» EXERCISE PROMPT: Which lines of the entries below include "computer"? List them all.

» ENTRIES SHOWN:

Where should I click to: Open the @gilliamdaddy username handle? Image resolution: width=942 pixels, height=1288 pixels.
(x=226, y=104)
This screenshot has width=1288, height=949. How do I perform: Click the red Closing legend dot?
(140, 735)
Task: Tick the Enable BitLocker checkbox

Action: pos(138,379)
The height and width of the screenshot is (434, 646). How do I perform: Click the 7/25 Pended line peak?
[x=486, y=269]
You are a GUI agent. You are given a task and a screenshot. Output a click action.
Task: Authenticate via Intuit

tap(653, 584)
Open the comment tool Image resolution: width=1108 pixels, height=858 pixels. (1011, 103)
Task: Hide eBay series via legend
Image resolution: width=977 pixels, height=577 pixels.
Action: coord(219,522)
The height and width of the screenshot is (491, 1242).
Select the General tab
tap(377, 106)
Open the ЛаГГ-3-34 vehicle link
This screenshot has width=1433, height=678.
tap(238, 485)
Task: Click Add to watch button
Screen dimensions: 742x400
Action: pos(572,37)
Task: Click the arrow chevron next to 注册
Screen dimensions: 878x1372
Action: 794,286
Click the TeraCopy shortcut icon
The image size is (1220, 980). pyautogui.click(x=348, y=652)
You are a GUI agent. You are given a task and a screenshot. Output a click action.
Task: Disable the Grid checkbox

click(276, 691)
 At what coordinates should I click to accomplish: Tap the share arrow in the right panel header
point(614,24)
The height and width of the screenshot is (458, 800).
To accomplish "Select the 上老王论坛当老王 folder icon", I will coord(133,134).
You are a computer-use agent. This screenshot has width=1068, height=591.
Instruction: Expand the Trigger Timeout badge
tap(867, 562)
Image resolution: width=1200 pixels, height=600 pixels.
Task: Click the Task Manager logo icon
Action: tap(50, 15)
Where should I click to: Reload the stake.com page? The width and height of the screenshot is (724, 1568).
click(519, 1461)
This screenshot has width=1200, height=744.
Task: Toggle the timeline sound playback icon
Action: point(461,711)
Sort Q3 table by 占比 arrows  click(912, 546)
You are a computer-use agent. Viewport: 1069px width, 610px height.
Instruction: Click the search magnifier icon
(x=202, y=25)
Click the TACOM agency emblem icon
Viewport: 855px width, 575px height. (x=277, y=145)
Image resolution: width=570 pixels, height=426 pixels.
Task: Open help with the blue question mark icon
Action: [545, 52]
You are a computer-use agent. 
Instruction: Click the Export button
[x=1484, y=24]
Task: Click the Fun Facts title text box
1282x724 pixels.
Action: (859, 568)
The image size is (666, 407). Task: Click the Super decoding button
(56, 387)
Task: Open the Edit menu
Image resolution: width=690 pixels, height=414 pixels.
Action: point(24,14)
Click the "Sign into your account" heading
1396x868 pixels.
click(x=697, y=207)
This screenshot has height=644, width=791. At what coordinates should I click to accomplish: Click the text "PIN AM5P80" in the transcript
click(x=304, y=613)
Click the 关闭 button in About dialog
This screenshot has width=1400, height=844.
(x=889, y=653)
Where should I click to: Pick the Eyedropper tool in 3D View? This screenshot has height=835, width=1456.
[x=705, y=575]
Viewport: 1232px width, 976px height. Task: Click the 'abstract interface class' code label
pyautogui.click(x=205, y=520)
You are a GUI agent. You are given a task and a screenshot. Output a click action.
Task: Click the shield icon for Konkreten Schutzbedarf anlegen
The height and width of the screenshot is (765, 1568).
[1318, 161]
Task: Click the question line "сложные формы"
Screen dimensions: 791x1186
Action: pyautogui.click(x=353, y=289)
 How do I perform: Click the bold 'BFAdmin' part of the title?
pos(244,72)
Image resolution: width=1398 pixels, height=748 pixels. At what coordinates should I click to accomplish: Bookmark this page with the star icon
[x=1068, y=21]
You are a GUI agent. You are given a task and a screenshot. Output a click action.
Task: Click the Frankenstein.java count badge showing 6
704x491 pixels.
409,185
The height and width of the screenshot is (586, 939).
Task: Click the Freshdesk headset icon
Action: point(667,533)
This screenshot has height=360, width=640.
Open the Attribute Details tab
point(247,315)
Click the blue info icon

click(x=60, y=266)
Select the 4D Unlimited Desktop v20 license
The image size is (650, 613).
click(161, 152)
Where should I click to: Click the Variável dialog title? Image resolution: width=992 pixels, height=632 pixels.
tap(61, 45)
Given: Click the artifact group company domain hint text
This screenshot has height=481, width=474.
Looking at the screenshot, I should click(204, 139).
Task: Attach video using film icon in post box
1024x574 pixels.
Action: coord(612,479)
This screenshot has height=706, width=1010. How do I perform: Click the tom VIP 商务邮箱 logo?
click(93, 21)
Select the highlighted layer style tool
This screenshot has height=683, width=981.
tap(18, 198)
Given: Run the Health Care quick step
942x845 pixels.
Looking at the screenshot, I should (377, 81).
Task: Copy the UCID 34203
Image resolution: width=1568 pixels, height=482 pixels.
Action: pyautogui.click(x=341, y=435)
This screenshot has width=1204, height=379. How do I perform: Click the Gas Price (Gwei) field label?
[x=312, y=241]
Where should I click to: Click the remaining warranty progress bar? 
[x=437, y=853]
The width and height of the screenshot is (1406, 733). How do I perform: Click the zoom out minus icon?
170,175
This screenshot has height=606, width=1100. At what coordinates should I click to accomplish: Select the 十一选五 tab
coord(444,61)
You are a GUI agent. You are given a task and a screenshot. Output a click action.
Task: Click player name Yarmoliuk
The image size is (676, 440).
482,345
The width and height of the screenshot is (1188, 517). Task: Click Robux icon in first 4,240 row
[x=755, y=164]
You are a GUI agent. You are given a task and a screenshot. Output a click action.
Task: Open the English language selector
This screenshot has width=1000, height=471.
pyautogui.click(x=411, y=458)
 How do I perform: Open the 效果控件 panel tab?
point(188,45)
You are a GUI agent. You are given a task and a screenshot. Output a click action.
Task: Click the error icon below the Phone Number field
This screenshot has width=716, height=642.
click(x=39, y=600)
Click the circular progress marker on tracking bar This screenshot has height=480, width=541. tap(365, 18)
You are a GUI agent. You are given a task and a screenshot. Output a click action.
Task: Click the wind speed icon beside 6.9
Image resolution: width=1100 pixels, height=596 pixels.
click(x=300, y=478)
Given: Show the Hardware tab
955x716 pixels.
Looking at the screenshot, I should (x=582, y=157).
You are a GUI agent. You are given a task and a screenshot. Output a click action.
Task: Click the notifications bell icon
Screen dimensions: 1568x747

» ANSWER TO THIS TASK:
You are a computer-use agent. This screenshot has width=1068, height=591.
You are a computer-use agent. Viewport: 1069px width, 610px height.
You are a computer-use agent. 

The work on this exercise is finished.